- Developer: Curious Panda Games
- Publisher: Humble Games
- Composer: Alex Roe
- Engine: Unity
- Platforms: macOS; Windows;
- Release: WW: November 2, 2023;
- Genre: Tactical role-playing
- Mode: Single-player

= The Iron Oath =

The Iron Oath is a 2023 tactical role-playing video game developed by Curious Panda Games and published by Humble Games. Players manage a mercenary company, complete quests, engage in turn-based combat, and can optionally follow a revenge-themed main story. It entered early access in 2022 and is available for Windows and macOS.

== Gameplay ==
Players run a mercenary company in a fantasy world. The world changes as time goes on, such as the various kingdoms declaring war on each other or dragons attacking cities. Random events can also change the world, and these events can be unique to specific geographical region. Travel takes place on an overworld map.

Mercenaries age as time progresses, and old mercenaries may retire. Players must also keep their morale up and feed them. As they become more experienced, mercenaries require higher salaries. Failing to pay mercenaries, or making choices that they disagree with during quests, can cause them to permanently leave the mercenary company. Each mercenary has a class that grants them unique abilities in a skill tree.
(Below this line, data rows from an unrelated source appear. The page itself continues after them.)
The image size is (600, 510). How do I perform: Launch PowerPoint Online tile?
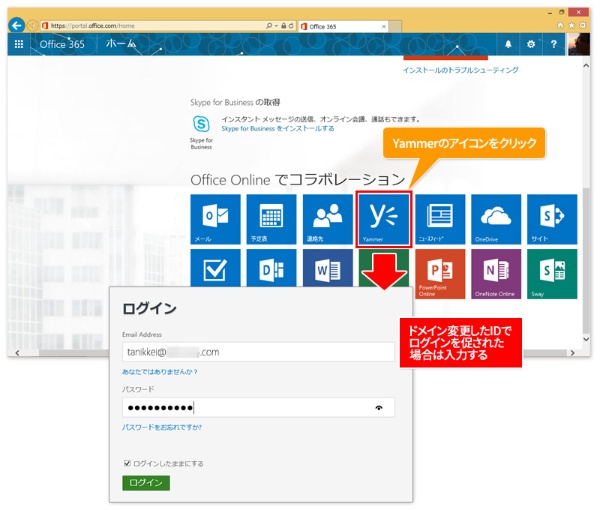(x=440, y=274)
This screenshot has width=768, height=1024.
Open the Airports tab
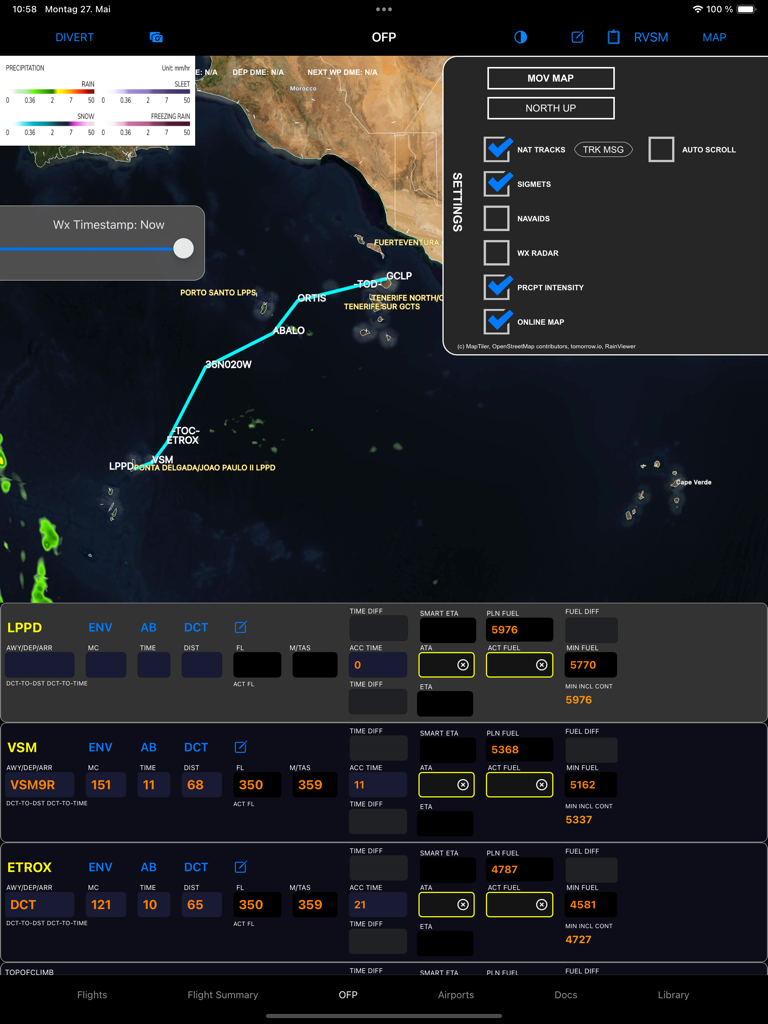click(456, 995)
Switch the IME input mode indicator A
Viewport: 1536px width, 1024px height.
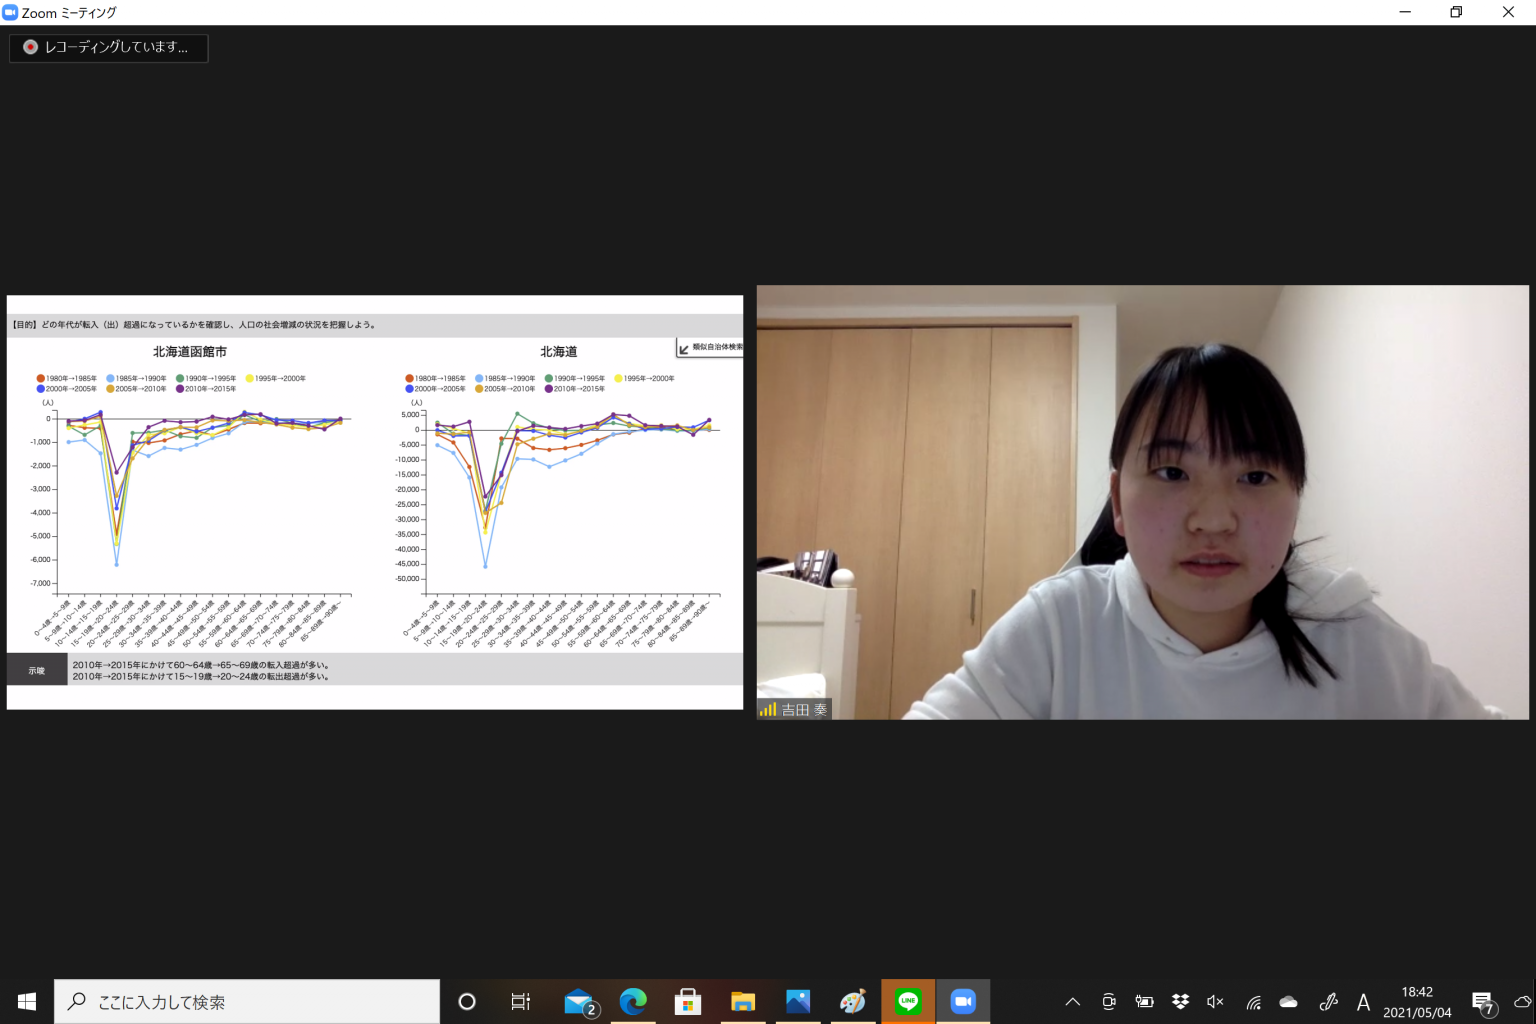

Combat is turn-based and tactical and follows the XCOM remake series streamlined system of allowing movement and one action per turn. Mercenary jobs can involve simple escort quests that do not necessarily involve combat, or combat-heavy quests that require a dungeon crawl. Dungeons become more difficult and impose harsher penalties as players spend more time exploring them. The main quest involves seeking vengeance for a betrayal, but it can be ignored if players wish. If they ignore these quests for too long, players may miss out on being able to follow up on them. It uses retro pixel art graphics.

== Development ==
Developer Curious Panda Games is based in the United States. raised double their crowdfunding goal of $45K in 2017. The Iron Oath entered early access on April 19, 2022. Humble Games released it for macOS and Windows on November 2, 2023.

== Reception ==
Rock Paper Shotgun enjoyed The Iron Oath and said that it had the potential to be a great tactical role-playing game. However, they had many issues with the early access build they tried in April 2022. They felt dungeon exploration was a bit complex and difficult to understand, and that dungeons themselves were made arbitrarily difficult because of the penalties and time limits. They also felt important information was not readily available, and they criticized how some of it was presented. Polygon also reviewed The Iron Oath during its first month in early access. They enjoyed having to make difficult decisions and praised the combat. However, they disliked the user interface and hoped that would be worked on during its early access period.

Compared to Battle Brothers, PC Gamer said it is less gritty and has more of a focus on narrative. They enjoyed the story and how reactive it was players' actions, and they said that The Iron Oaths treatment of character death as impactful made it so. However, they said the early access version of May 2022 was less of a sandbox than Battle Brothers. They also criticized the lack of content, which they said was a common issue among early access games. At the same time, they believed it to have a lot of promise and to already be engrossing. RPGFan compared the story to Dragon Age: Origins, which they posited as an influence, and said the dungeon exploration is similar to Darkest Dungeon. However, they said it was "very enjoyable" and, as of May 2022, was determined to go in its own direction. Also reviewing the game in May 2022, RPGamer praised the management, combat, and exploration.